### DATASET ENTRIES ###

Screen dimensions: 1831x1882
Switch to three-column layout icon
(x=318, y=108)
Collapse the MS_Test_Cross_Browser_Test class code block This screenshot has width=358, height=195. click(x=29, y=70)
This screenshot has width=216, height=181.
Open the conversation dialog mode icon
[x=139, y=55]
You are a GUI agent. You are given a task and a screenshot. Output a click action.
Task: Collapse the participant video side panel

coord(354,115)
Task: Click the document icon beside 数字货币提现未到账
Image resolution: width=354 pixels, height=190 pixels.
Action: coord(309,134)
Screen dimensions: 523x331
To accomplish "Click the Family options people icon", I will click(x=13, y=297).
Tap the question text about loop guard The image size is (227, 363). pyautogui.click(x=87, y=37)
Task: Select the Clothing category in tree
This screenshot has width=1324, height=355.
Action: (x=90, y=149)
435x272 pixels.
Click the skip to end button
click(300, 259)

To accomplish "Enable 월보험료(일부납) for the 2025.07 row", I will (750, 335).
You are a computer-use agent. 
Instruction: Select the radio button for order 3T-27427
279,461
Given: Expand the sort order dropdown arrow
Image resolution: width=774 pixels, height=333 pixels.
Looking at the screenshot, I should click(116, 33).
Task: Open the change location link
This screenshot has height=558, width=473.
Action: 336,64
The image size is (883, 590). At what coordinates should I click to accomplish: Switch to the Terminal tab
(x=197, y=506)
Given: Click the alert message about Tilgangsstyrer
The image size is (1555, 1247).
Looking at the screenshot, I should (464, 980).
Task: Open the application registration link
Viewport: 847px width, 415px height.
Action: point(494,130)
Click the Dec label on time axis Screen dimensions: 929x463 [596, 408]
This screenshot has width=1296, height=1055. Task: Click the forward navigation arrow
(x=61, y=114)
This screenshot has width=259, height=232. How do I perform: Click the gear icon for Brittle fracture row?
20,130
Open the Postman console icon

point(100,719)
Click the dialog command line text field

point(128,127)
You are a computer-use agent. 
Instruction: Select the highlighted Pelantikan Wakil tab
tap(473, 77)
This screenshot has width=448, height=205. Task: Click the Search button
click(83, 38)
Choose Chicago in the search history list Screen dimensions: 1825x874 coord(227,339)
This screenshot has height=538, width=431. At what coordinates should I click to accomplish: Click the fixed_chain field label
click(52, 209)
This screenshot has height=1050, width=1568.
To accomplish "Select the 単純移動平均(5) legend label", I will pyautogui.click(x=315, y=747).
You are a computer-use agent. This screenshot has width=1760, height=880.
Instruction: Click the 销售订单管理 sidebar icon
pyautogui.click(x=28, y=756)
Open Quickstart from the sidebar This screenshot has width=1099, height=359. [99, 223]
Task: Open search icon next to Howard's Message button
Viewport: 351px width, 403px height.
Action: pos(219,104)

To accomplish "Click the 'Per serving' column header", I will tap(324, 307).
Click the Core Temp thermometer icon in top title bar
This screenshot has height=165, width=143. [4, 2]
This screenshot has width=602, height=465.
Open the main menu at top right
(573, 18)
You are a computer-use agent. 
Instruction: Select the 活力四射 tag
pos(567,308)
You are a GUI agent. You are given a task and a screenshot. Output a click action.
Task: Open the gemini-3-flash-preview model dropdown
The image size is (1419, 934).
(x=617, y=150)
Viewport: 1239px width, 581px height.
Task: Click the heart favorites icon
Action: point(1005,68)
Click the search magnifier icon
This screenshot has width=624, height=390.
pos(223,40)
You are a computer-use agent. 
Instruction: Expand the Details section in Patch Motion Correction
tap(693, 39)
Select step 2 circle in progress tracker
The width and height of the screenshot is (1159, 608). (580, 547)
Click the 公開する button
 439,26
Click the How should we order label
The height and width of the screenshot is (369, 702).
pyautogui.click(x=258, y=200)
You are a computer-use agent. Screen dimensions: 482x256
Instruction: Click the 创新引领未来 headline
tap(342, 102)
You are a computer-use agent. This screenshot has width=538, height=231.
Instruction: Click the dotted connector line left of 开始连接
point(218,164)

###

PROBLEM DESCRIPTION: Convert every line of the data above into a JSON list of strings, one string per line, leaving out blank lines.

WORKED SOLUTION:
[
  "Screen dimensions: 1831x1882",
  "Switch to three-column layout icon",
  "(x=318, y=108)",
  "Collapse the MS_Test_Cross_Browser_Test class code block This screenshot has width=358, height=195. click(x=29, y=70)",
  "This screenshot has width=216, height=181.",
  "Open the conversation dialog mode icon",
  "[x=139, y=55]",
  "You are a GUI agent. You are given a task and a screenshot. Output a click action.",
  "Task: Collapse the participant video side panel",
  "coord(354,115)",
  "Task: Click the document icon beside 数字货币提现未到账",
  "Image resolution: width=354 pixels, height=190 pixels.",
  "Action: coord(309,134)",
  "Screen dimensions: 523x331",
  "To accomplish \"Click the Family options people icon\", I will click(x=13, y=297).",
  "Tap the question text about loop guard The image size is (227, 363). pyautogui.click(x=87, y=37)",
  "Task: Select the Clothing category in tree",
  "This screenshot has width=1324, height=355.",
  "Action: (x=90, y=149)",
  "435x272 pixels.",
  "Click the skip to end button",
  "click(300, 259)",
  "To accomplish \"Enable 월보험료(일부납) for the 2025.07 row\", I will (750, 335).",
  "You are a computer-use agent. ",
  "Instruction: Select the radio button for order 3T-27427",
  "279,461",
  "Given: Expand the sort order dropdown arrow",
  "Image resolution: width=774 pixels, height=333 pixels.",
  "Looking at the screenshot, I should click(116, 33).",
  "Task: Open the change location link",
  "This screenshot has height=558, width=473.",
  "Action: 336,64",
  "The image size is (883, 590). At what coordinates should I click to accomplish: Switch to the Terminal tab",
  "(x=197, y=506)",
  "Given: Click the alert message about Tilgangsstyrer",
  "The image size is (1555, 1247).",
  "Looking at the screenshot, I should (464, 980).",
  "Task: Open the application registration link",
  "Viewport: 847px width, 415px height.",
  "Action: point(494,130)",
  "Click the Dec label on time axis Screen dimensions: 929x463 [596, 408]",
  "This screenshot has width=1296, height=1055. Task: Click the forward navigation arrow",
  "(x=61, y=114)",
  "This screenshot has width=259, height=232. How do I perform: Click the gear icon for Brittle fracture row?",
  "20,130",
  "Open the Postman console icon",
  "point(100,719)",
  "Click the dialog command line text field",
  "point(128,127)",
  "You are a computer-use agent. ",
  "Instruction: Select the highlighted Pelantikan Wakil tab",
  "tap(473, 77)",
  "This screenshot has width=448, height=205. Task: Click the Search button",
  "click(83, 38)",
  "Choose Chicago in the search history list Screen dimensions: 1825x874 coord(227,339)",
  "This screenshot has height=538, width=431. At what coordinates should I click to accomplish: Click the fixed_chain field label",
  "click(52, 209)",
  "This screenshot has height=1050, width=1568.",
  "To accomplish \"Select the 単純移動平均(5) legend label\", I will pyautogui.click(x=315, y=747).",
  "You are a computer-use agent. This screenshot has width=1760, height=880.",
  "Instruction: Click the 销售订单管理 sidebar icon",
  "pyautogui.click(x=28, y=756)",
  "Open Quickstart from the sidebar This screenshot has width=1099, height=359. [99, 223]",
  "Task: Open search icon next to Howard's Message button",
  "Viewport: 351px width, 403px height.",
  "Action: pos(219,104)",
  "To accomplish \"Click the 'Per serving' column header\", I will tap(324, 307).",
  "Click the Core Temp thermometer icon in top title bar",
  "This screenshot has height=165, width=143. [4, 2]",
  "This screenshot has width=602, height=465.",
  "Open the main menu at top right",
  "(573, 18)",
  "You are a computer-use agent. ",
  "Instruction: Select the 活力四射 tag",
  "pos(567,308)",
  "You are a GUI agent. You are given a task and a screenshot. Output a click action.",
  "Task: Open the gemini-3-flash-preview model dropdown",
  "The image size is (1419, 934).",
  "(x=617, y=150)",
  "Viewport: 1239px width, 581px height.",
  "Task: Click the heart favorites icon",
  "Action: point(1005,68)",
  "Click the search magnifier icon",
  "This screenshot has width=624, height=390.",
  "pos(223,40)",
  "You are a computer-use agent. ",
  "Instruction: Expand the Details section in Patch Motion Correction",
  "tap(693, 39)",
  "Select step 2 circle in progress tracker",
  "The width and height of the screenshot is (1159, 608). (580, 547)",
  "Click the 公開する button",
  " 439,26",
  "Click the How should we order label",
  "The height and width of the screenshot is (369, 702).",
  "pyautogui.click(x=258, y=200)",
  "You are a computer-use agent. Screen dimensions: 482x256",
  "Instruction: Click the 创新引领未来 headline",
  "tap(342, 102)",
  "You are a computer-use agent. This screenshot has width=538, height=231.",
  "Instruction: Click the dotted connector line left of 开始连接",
  "point(218,164)"
]